The National Heart, Lung and Blood Institute as well as the American Heart Association endorse a heart healthy diet called the DASH diet. D.A.S.H. stands for (Dietary Approaches to Stop Hypertension). It’s also the basis for the new USDA MyPyramid. The foundation of the DASH diet is probably not news to you. It involves things like fruits, vegetables, whole grains, and low saturated fats. Like I said, “It’s not glamorous”! Read on for a more in depth look at the new and improved diet that’s heart healthy and did I mention it can help shed unwanted weight and protect against cancer?



The foundation of a heart healthy diet is:


Total fat: 27%

Saturated Fat: 6%

Protein: 18%

Carbohydrates: 55%


It also has no more than 2300 mg of sodium per day (1500mg is better), and at least 30 grams of fiber. If you’re like me, this means very little to you and you’d rather just know what foods to eat and which ones to avoid. So I’ll put the DASH diet on the bottom shelf for you.

Foods To Eat:

Oily fish and/or lean protein is important. Salmon, tuna and mackerel are abundant in omega-3 fatty acids, which have been proven to improve the elasticity of your blood vessels and can also thin the blood protecting against clots. Chicken and turkey breast are always good choices of protein if fish is not your forte’.

Fruits and Vegetables are high in antioxidants which protect against heart disease by neutralizing damaging free radicals in your blood vessels. It is a proven way to aid your body’s defenses against atherosclerotic heart disease.

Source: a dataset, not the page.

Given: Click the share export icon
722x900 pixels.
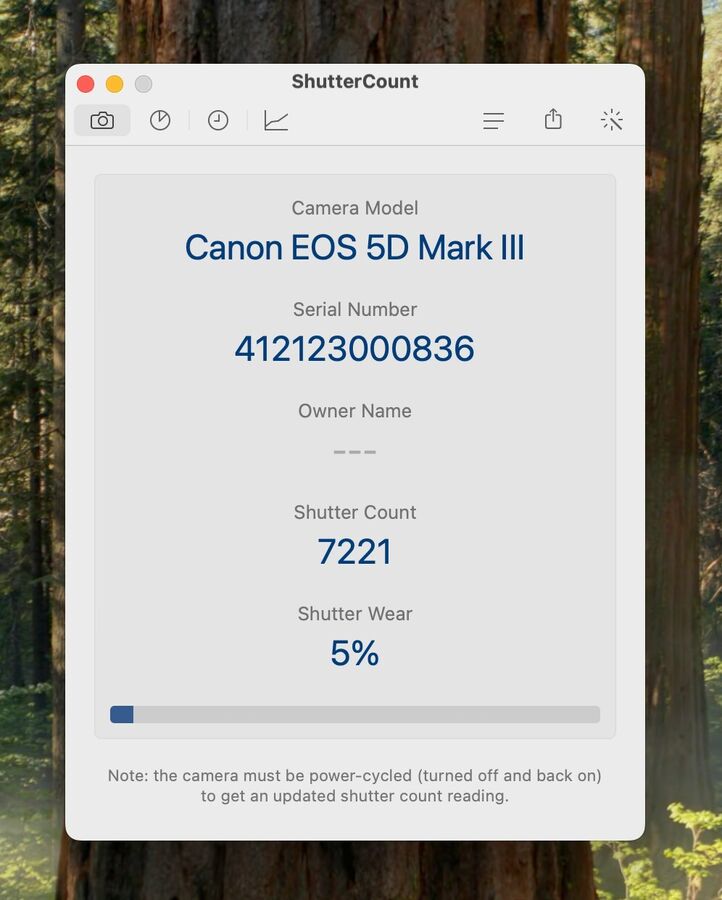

Fruits and vegetables are also naturally high in fiber, which have a cleansing effect.

Nuts and Seeds are rich in the good fats (unsaturated) and more importantly high in vitamin E, which protects against “bad” fats (saturated/trans). Nuts fill you up and are a great alternative for a healthy snack.

Foods To Avoid:

Fried Foods are among the worst foods for your heart. They are high in saturated fats, which raise cholesterol. Most people are aware of the health risks involved with fast food, but restaurant food can be just as bad for you.

Red Meat has gotten a bad reputation for a good reason. The marbled cuts are worse and carry with them a higher concentration of fat. Try limiting your intake to once a week or less if you can, and trim as much fat as possible before cooking.

I think most people are not surprised at the advice above, but have a hard time implementing these practices into their every day life. Here are some Superfood tips that make eating healthy easy.

• Buy whole grain bread and cereals.
• Learn healthy recipes and try new things.
• Substitute olive oil for butter or shortening.
• Leave fresh fruit out on the counter.
• Buy 1% milk or skim

The research is conclusive. Cholesterol and hypertension have been linked to our diet. Heart healthy food is not rocket science, but it does require some discipline. You might be surprised how easy it is to start eating better and your heart will thank you. Arm yourself with the DASH diet for a comprehensive defense against heart disease and start choosing heart healthy foods.